The details of this sweaty quest are these: students planning to write the AP Language and Composition exam had to write at least five optional practice essays before the exam day on May 20th, 2020. Now, it’s already difficult to get teenagers to do mandatory work; imagine the perplexity of having them submit optional assignments. But students are incentivized with the ultimate prize - immortality.
 
To be clear, qualifying students are immortalized in the form of room decor, with photos depicting their sweatiness hung on the busy walls of Mr Collis’ classroom for eternity. As one might assume, this prize was fiercely sought after and great feats of grit were demonstrated by this year’s mighty, sweaty challengers.
 
An impressive 55 students wrote at least one optional essay; 25 were able to submit five or more. The first past the sweaty post was Roisin B, Allard ’21. Our sweatiest qualifier was Annika M, Alex ’21, with a staggering ten under her belt, followed by Roisin and Zosia S, Hope ’21. Way to show ’em, girls!
 
Despite the hindrances of remote learning, time zones, and easily accessible laziness, this year’s AP English Language students produced 194 essays - a record-breaking number. Every one of the 25 qualifiers will now live as legends. Some might call these kids nerds - and they’d be right - but there’s a stronger message in these statistics. Finding themselves in this strange, pandemic-induced environment of overwhelming independence, one where these students no longer have the same degree of direct support - or consequence - that Brentwood regularly offers, they still opted to take this road less travelled.

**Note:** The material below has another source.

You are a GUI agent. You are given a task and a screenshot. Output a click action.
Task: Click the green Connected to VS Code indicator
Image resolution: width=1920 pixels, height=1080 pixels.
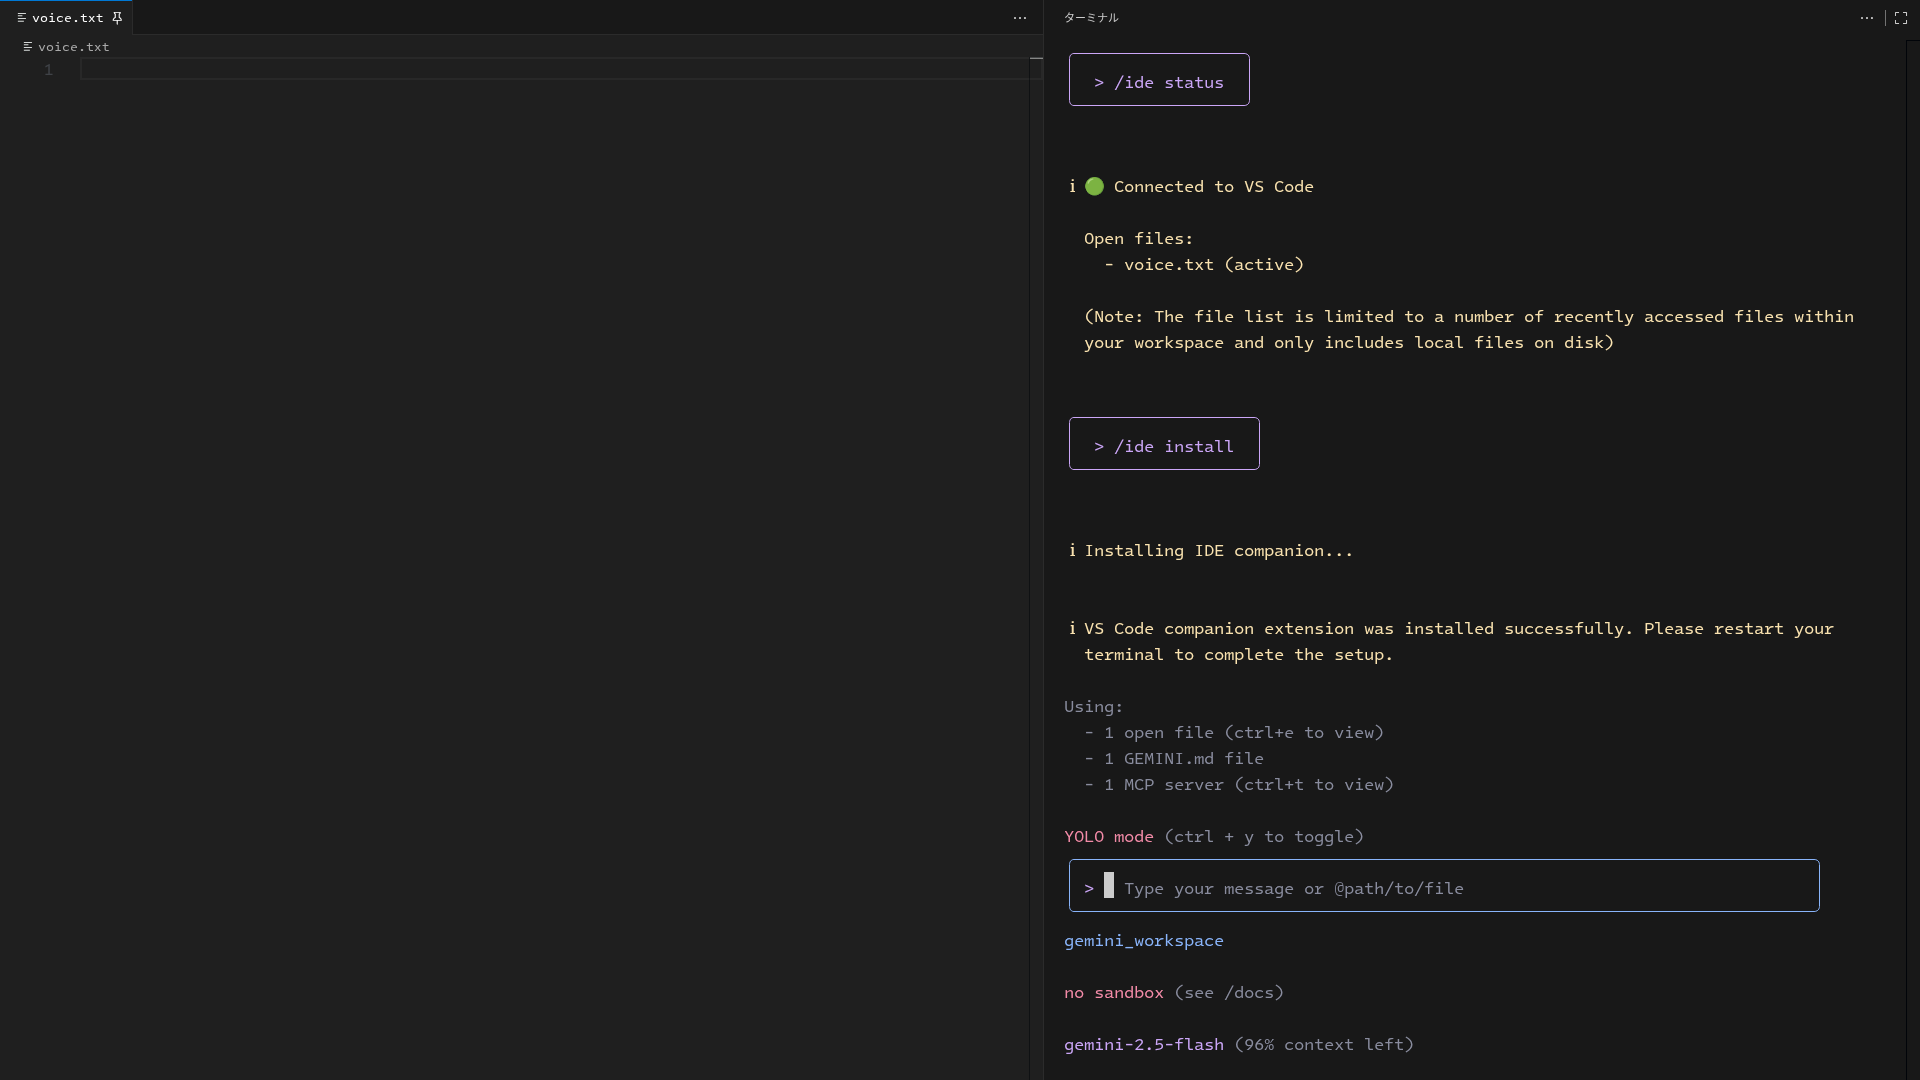click(1093, 186)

They consciously chose to be proactive and to participate.
 
The choices they made, during this hardship, truly show who they are. I once read in an AP Lang essay prompt, James Lane Allen wrote “adversity does not build character, it reveals it.” This idea has lingered in since the first time I read it - while completing my own five sweaty essays. Whether you are a student, a teacher, a parent, a politician, or anything, our actions now are raw reflections of our character. The Wall of Sweat is one example of many that reveals those with such gritty character - both on the students’ and the teacher’s part. I cannot amply express how thankful I am that we are part of a community that values this.
 
I hope everyone’s AP exams went well. We have come out on the other side of this exam season, this school year, and this pandemic, It is now a question of if we will have taken the opportunity to better understand our own and others’ character.